The first wife, Olokun, felt undermined by the development considering the fact that she advised her husband to marry Osaara, her best friend for the reason of procreation. Therefore, the superiority battle began. It was quite bad that Oduduwa arranged a meeting in which he invited the chiefs-in-council to mediate between the wives.
“In a typical women display, both wives decided to show-off their substance at the meeting. Olokun who was extremely beautiful and wealthy (she made and traded in beads) adored herself in beautiful and shinning Aso-Oke and beads.
“She also decorated the meeting venue with lovely ornaments and made mouth-watering dishes for the people. The people in consonance with Olokun came up with the idea of ‘Olobe lo l’oko,’ meaning ‘a good cook is the husband’s favourite.’
“Osaara heard the news of Olokun’s display of beauty and fame. She decided to showcase her most prized possession, her children as a clap-back. She adored her children in fine attire accompanied with palm fond (agbon seed) on their arms and feet. They danced to the meeting place chanting ‘Olomo lo l’aye o, Osaara mo gbomo de o’ meaning, ‘a fruitful wife rules the world, here comes Osaara with her children.’ This song had since become an anthem during Osaara festival.
“This unhealthy rivalry would mark the beginning of the end to these adorable queens of the Oduduwa kingdom. Osaara became the spectacle as she was joined by the crowd from Lakoro’s Compound near the Ife Market. At the junction of Oriyangi near the palace she chanted ‘agbon ro’ and her followers’ responded ‘ro’ meaning the palm fond has descended and they continued chanting the Osaara anthem and making musical sounds with the agbon. The Osaara- agbon followers still chant through the shrine to the Ooni’s Palace during the Osaara festival till date.
“The group marvelled the king and all the audience so much that they were accorded a standing ovation. Osaara was such a good dancer! However, the children and the entire followers of Osaara danced so much that they shattered the ornaments displayed by Olokun. This got Olokun angry so much that she swore, never again to have any dealings with Osaara.
“On the contrary, Osaara promised never to desert Olokun. Lest I forget, in contrast to all the mouth-watering dishes made by Olokun, Osaara could only afford to offer her followers with bean cake; reason ‘Ekuru’ is a must at every Osaara festival.

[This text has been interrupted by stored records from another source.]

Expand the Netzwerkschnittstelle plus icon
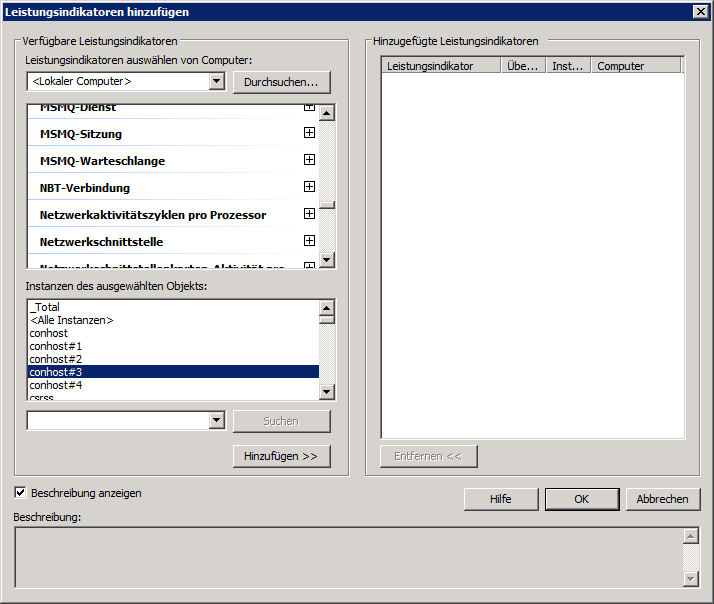Screen dimensions: 714x604 click(309, 241)
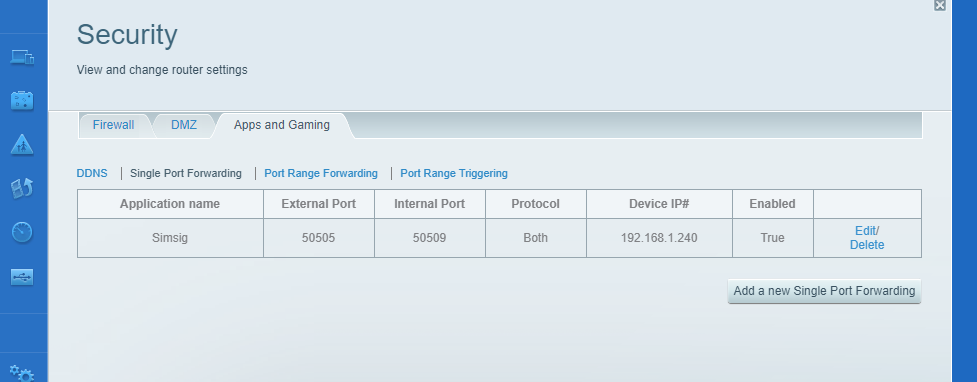Open the Connectivity gears icon
This screenshot has width=977, height=382.
point(21,373)
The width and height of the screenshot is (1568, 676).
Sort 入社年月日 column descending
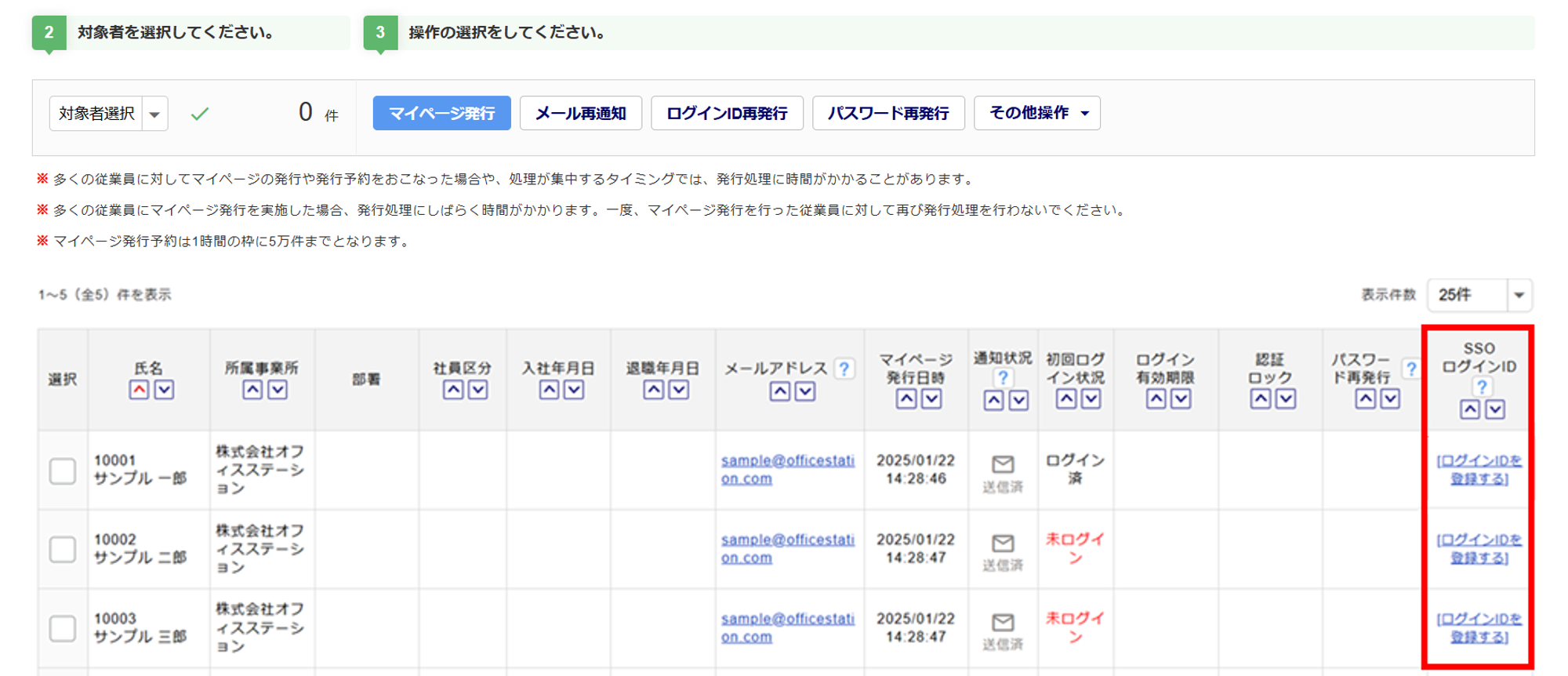pos(574,390)
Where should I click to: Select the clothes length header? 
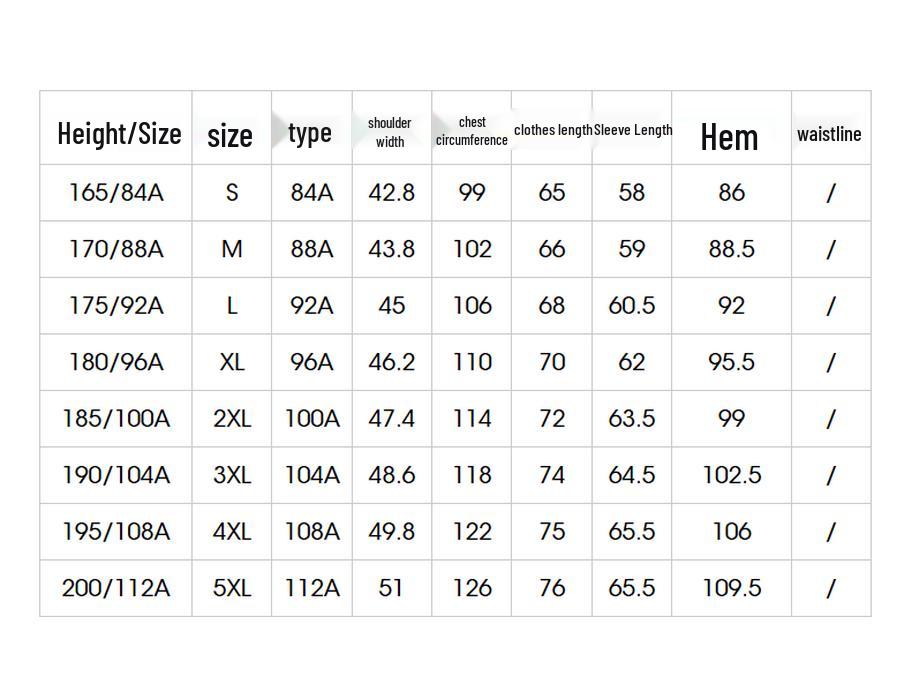(553, 130)
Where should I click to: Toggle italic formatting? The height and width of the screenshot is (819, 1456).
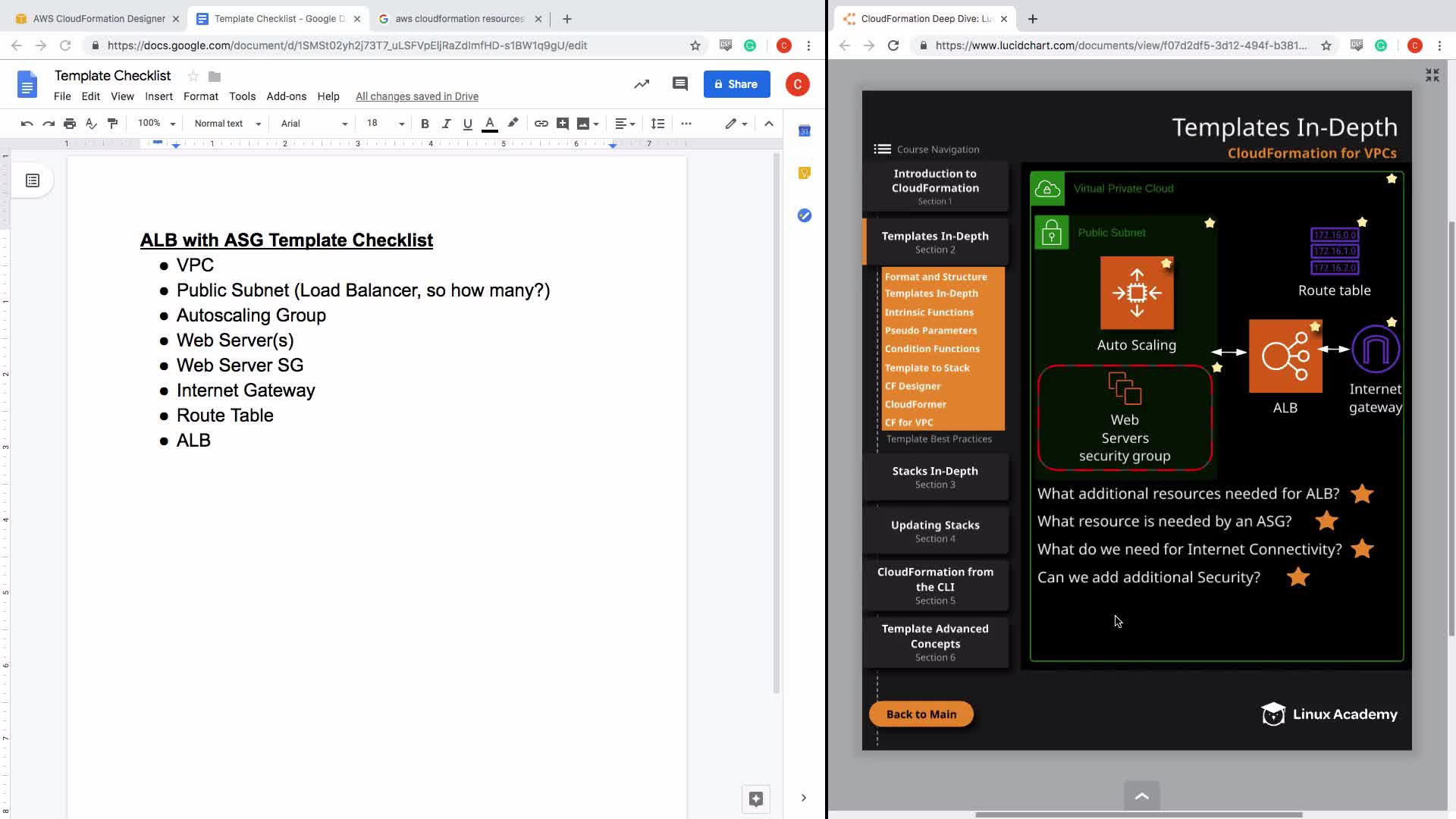446,124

“It became a pity-party as Olokun distributed all her material goods and substances to the children of Osaara before she embarked on this journey of no return. Lots of Aso-Oke and beads were handed to the children of Osaara. This explains why worshippers of Osaara usually have Aso-Oke tied around their waists and beads on their necks.

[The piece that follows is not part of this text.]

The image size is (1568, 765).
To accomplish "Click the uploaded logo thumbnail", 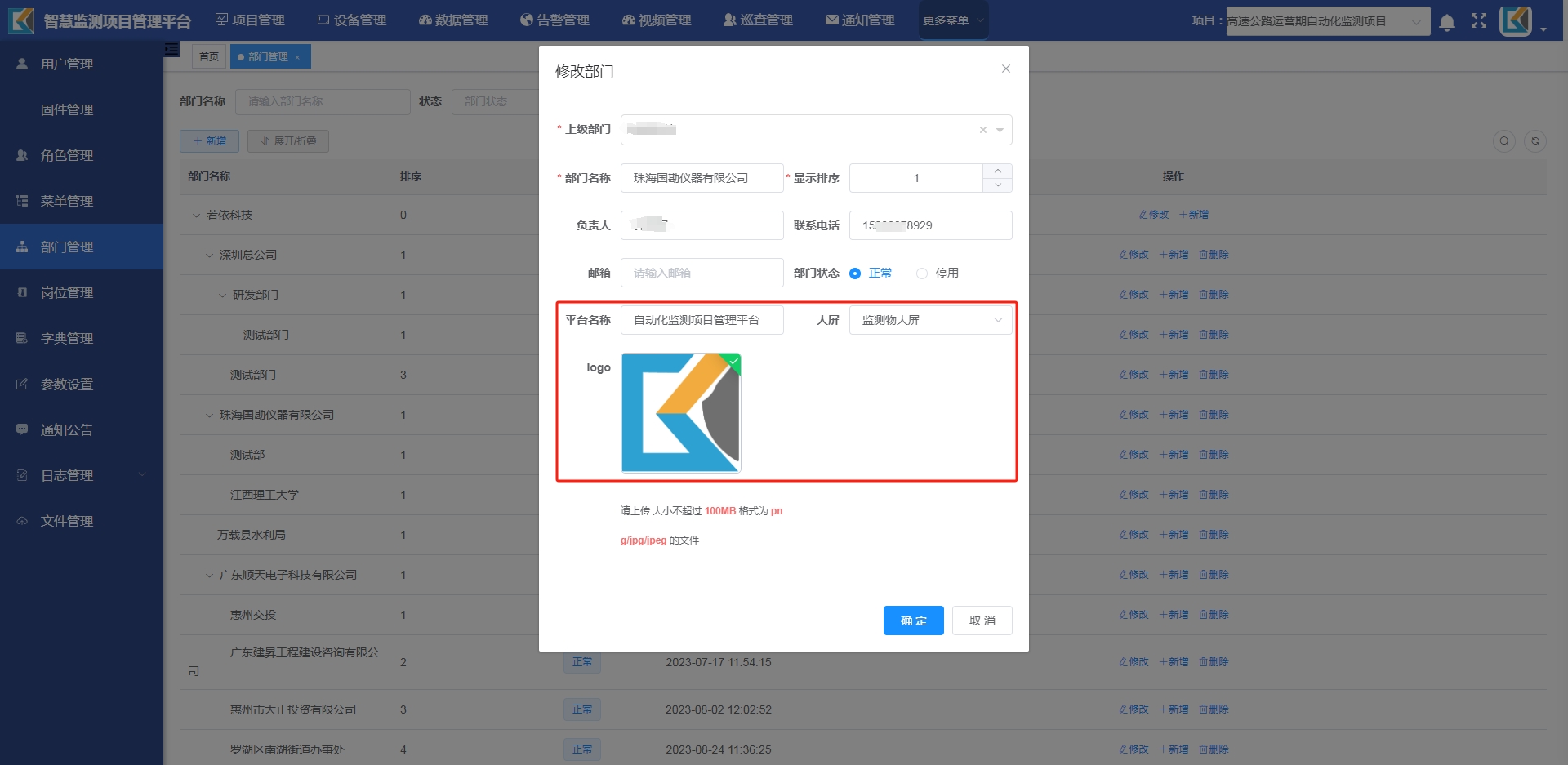I will click(680, 412).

“On the other hand, Osaara was not ready to back down on the promise to always be with her good friend turned rival wife. Hence, Osaara followed Olokun as she left Ile-Ife in annoyance. Olokun went through Ilesa. Her pond bake/sign of passage can be spotted in the Palace of Owa Aromolaran to date. She thereafter passed through Abeokuta and some neighbouring communities and at last to the final destination, Lagos and still in company of Osaara.
“Olokun hit the ground; she fell and became the Okun, the (Atlantic) Ocean. In like manner, in a bid to keep her vow, Osaara also hit the ground and turned to the (Lagos) Lagoon. Mysteriously, both Okun and Osa remain neighbours but not a friendly one afterwards, as there is a visible demarcation between both water-bodies to date.
“The goddess of Osaara is the mother of the Yoruba tribe. She represents fruitfulness and her love for children and husband cannot be over-emphasised. She is also referred as the deity of the swamp. Osaara is celebrated every May at the Osaara shrine, Moore, Ile-Ife.”